Last month I attended a digital advertising conference here in NYC which was swarming with social media benchmarking vendors. If you wanted to learn more about software that measures how your company or brand is faring on Twitter, Facebook, or Pinterest, then this was the place to be. These buzz-monitoring apps make perfect sense for consumer-focused product companies (sneakers, clothing, soft drinks), but I didn’t necessarily connect the dots between social media content and big data for financial service firms.
That is until I saw this article in American Banker on big data in the banking world. Specifically, BNY Mellon Bank ($1.4 trillion assets) is launching its own big data project, which will involve collecting and aggregating transactional information from customers across many different systems—their web site, ATM network, customer service, trading desks, and any other relevant interaction points.
The goal is to pull these separate data streams into a centralized data store, and then mine it to learn customer behaviors and preferences. The results will be fed back to their marketing department to help pinpoint customers who would most likely be interested in new bank offerings. BNY Mellon will also use this data to gain more complete awareness of customer needs in their future interactions with the bank.
It doesn’t stop there. BNY Mellon has extended the scope of its big data project beyond its own internal IT operations by harvesting content from the social world—blogs, Twitter, LinkedIn, and other online forums.
How much data can be found in Tweets and posts that would be useful for banks and financial companies?
This is hard to gauge. But according to an IDC report referenced in the American Bank piece, 1.8 trillion gigabytes of data was generated in 2012 with the majority of that considered unstructured social data.

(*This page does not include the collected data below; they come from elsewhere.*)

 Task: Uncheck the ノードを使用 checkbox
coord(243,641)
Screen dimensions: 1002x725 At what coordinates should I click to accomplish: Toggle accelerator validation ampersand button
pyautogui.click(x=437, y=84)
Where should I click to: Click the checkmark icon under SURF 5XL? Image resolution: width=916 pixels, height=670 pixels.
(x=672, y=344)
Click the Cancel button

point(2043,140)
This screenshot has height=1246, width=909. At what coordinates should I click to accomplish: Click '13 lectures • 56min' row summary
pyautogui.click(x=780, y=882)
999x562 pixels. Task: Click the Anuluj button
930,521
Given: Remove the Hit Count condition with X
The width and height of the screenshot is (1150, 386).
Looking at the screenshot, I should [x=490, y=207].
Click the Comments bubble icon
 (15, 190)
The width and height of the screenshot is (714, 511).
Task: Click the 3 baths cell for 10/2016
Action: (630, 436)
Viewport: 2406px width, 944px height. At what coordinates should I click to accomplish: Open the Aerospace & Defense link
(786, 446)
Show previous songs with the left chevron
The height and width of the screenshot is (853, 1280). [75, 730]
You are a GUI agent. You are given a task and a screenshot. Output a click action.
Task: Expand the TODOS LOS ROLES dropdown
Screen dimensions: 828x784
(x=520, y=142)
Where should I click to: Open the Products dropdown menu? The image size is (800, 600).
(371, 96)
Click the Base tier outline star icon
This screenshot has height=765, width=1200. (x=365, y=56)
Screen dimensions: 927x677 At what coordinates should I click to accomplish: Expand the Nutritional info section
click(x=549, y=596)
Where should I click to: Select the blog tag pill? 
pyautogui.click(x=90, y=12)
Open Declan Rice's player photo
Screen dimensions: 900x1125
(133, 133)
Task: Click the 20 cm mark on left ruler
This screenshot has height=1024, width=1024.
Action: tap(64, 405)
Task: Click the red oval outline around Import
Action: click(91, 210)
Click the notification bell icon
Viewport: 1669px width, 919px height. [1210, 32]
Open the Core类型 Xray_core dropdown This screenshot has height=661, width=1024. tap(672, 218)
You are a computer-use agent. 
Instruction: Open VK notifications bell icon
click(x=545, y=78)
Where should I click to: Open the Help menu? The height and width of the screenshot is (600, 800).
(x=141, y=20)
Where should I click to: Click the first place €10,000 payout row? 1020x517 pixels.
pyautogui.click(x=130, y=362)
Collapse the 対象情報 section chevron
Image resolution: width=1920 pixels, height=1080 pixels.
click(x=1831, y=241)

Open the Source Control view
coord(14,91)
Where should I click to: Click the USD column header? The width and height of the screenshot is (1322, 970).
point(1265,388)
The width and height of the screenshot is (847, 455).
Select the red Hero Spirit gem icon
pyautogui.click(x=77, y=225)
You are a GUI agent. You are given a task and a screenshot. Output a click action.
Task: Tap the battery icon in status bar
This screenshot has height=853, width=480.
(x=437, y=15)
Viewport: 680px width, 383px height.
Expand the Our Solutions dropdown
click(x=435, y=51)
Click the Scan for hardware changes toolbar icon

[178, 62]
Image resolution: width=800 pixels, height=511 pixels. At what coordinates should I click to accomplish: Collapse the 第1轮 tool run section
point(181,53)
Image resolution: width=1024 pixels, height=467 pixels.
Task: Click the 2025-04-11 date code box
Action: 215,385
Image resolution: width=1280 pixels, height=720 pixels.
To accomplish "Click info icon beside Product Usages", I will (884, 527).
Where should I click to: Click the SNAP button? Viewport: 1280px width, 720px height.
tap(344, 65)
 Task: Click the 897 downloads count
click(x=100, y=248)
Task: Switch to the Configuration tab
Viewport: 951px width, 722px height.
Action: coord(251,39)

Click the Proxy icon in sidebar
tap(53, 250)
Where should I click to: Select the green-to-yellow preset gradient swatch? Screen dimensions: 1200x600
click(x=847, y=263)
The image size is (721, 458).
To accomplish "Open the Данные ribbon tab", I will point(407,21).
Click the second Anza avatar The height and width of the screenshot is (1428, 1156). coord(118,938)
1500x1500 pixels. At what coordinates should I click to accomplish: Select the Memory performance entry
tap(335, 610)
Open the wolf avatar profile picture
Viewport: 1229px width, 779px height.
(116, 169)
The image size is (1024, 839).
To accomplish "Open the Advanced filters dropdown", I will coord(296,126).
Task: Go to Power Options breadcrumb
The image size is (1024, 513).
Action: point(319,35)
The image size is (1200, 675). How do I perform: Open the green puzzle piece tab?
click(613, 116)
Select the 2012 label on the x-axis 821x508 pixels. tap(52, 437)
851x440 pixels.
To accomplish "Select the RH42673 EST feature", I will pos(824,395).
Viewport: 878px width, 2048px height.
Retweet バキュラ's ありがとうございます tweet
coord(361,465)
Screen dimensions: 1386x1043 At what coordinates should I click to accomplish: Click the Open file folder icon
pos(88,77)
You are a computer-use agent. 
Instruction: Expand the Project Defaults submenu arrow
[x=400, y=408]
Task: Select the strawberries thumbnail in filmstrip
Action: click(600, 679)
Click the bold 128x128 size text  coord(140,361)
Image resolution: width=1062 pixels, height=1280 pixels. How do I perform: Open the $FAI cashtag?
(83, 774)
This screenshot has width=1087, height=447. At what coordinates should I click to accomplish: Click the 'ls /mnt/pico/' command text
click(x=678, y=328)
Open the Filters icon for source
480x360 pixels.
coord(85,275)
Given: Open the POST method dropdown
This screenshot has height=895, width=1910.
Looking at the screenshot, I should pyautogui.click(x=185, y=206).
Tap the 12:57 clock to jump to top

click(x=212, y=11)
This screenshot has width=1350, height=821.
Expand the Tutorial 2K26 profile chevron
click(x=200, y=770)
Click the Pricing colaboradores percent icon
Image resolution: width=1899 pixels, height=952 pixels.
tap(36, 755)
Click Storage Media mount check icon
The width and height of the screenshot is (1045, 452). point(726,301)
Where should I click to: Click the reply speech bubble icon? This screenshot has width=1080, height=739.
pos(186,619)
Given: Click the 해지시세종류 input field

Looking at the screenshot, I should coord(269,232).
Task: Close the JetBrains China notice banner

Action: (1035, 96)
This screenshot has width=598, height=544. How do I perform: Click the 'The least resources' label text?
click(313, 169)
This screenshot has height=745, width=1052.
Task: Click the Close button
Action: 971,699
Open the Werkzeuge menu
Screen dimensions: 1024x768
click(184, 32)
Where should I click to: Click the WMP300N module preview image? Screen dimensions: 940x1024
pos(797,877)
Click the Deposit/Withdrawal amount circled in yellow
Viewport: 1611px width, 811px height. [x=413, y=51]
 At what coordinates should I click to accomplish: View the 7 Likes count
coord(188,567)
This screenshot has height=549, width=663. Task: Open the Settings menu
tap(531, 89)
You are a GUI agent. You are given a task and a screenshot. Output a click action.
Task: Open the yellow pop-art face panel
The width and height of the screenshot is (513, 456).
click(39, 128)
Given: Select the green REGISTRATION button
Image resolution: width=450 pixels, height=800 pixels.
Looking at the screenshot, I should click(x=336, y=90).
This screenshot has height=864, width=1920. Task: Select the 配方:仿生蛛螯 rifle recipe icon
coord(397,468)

These numbers for social data sound about right. Earlier in the year, Twitter reported its users were sending 340 million tweets per day. Doing a quick back of the envelope calculation—340 million x 140 x 365—I come up with at least 10,000 gigabytes of data just from Twitter alone. Then if you start adding Linkedin with its 175 million users and Facebook’s close to 1 billion users and the millions of active blogs out there, it’s easy to see how unstructured text from social begins to reach the volumes in the IDC range.
For large financial firms with millions of their own customers, filtering out, processing, and storing what’s relevant clearly falls in the big data solution space. The larger point is that banks are looking at this public data as an auxiliary treasure trove from which they can supplement their existing records with more granular details about their own customers, and even perhaps find potential new markets. Like everyone else they are also concerned about their brand and the buzz around it.
Lessons learned? Here’s one: even those companies most closely associated with large traditional fixed-field databases —in this case, a financial institution, but also consider, say, insurance, power utilities, and telecom carriers—will by necessity also have to deal with petabytes of content in order to complete the big data puzzle.